YOUR GOAL:
Nothing but the lines from the one containing "The height and width of the screenshot is (399, 532)." through the end of the entries below should be set down, each exactly as written.

RECORDS TO USE:

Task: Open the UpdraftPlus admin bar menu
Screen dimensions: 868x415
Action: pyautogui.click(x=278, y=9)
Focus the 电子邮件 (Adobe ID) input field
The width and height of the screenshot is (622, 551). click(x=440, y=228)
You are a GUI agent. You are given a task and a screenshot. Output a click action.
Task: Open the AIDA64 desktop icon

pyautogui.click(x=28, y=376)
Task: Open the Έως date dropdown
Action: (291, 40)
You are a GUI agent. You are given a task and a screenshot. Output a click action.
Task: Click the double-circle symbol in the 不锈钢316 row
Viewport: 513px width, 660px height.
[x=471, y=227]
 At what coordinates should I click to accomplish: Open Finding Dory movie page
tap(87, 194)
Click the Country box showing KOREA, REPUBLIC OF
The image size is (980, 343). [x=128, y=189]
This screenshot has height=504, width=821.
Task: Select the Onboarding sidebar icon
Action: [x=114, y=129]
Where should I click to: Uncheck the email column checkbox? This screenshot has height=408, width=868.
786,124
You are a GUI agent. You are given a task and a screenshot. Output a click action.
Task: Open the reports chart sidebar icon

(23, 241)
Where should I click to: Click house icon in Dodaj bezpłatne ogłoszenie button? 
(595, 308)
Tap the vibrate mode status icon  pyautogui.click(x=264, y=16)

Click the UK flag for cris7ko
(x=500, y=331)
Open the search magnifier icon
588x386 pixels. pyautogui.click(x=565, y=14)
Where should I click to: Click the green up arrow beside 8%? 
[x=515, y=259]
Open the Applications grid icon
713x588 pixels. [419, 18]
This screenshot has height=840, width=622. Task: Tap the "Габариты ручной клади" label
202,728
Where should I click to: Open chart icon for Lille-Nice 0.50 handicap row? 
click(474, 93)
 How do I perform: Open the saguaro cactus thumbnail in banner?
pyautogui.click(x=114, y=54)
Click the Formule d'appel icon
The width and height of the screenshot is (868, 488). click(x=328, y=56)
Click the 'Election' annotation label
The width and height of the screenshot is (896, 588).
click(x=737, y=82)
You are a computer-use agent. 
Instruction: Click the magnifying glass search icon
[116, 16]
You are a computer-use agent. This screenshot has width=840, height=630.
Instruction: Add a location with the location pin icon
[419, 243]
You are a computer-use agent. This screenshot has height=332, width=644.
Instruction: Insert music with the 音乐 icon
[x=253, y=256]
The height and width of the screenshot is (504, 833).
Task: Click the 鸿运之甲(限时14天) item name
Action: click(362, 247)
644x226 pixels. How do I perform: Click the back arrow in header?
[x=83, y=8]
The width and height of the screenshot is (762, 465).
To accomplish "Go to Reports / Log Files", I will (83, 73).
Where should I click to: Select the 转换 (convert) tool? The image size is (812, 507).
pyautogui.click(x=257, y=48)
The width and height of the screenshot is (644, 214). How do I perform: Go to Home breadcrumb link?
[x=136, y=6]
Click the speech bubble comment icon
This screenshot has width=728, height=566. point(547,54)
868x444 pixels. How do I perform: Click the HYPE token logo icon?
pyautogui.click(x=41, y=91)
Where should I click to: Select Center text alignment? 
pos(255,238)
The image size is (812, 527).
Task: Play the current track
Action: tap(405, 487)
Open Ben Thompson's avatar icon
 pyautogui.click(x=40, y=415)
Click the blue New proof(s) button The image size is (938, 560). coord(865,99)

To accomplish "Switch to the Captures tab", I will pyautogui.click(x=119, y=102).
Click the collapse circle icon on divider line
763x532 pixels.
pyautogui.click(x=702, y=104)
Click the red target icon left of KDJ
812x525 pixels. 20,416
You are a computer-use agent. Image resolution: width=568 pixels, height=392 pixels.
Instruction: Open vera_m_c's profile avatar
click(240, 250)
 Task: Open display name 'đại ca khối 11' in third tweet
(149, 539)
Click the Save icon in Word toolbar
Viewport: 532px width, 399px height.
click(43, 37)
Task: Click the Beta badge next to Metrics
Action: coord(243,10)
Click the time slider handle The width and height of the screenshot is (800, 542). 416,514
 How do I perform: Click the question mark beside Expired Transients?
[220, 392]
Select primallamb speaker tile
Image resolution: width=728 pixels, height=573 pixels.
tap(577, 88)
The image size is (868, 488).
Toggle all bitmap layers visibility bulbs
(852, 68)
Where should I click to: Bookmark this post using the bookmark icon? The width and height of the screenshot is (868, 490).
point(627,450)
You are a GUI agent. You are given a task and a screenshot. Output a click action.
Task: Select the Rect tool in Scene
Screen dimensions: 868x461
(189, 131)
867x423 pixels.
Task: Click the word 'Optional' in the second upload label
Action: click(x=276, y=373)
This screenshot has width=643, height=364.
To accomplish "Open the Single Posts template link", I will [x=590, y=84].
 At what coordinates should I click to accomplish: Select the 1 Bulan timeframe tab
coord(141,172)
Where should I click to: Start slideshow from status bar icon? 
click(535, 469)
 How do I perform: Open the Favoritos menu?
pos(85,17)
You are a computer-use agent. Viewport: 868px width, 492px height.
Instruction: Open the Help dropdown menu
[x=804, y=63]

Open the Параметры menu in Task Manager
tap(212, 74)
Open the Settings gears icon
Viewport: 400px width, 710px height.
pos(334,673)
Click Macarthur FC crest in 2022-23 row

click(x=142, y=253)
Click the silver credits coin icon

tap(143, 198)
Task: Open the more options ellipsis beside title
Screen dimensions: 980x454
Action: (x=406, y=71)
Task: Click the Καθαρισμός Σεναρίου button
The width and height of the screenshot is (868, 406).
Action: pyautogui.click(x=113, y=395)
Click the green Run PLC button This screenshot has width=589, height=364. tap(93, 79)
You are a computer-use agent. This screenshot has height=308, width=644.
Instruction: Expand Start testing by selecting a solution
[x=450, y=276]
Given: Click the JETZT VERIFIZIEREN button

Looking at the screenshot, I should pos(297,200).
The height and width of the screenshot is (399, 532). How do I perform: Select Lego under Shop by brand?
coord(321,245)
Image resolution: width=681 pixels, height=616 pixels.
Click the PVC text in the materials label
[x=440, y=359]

EXERCISE RESPONSE:
The height and width of the screenshot is (399, 532). How do I perform: Select Lego under Shop by brand?
coord(321,245)
Image resolution: width=681 pixels, height=616 pixels.
Click the PVC text in the materials label
[x=440, y=359]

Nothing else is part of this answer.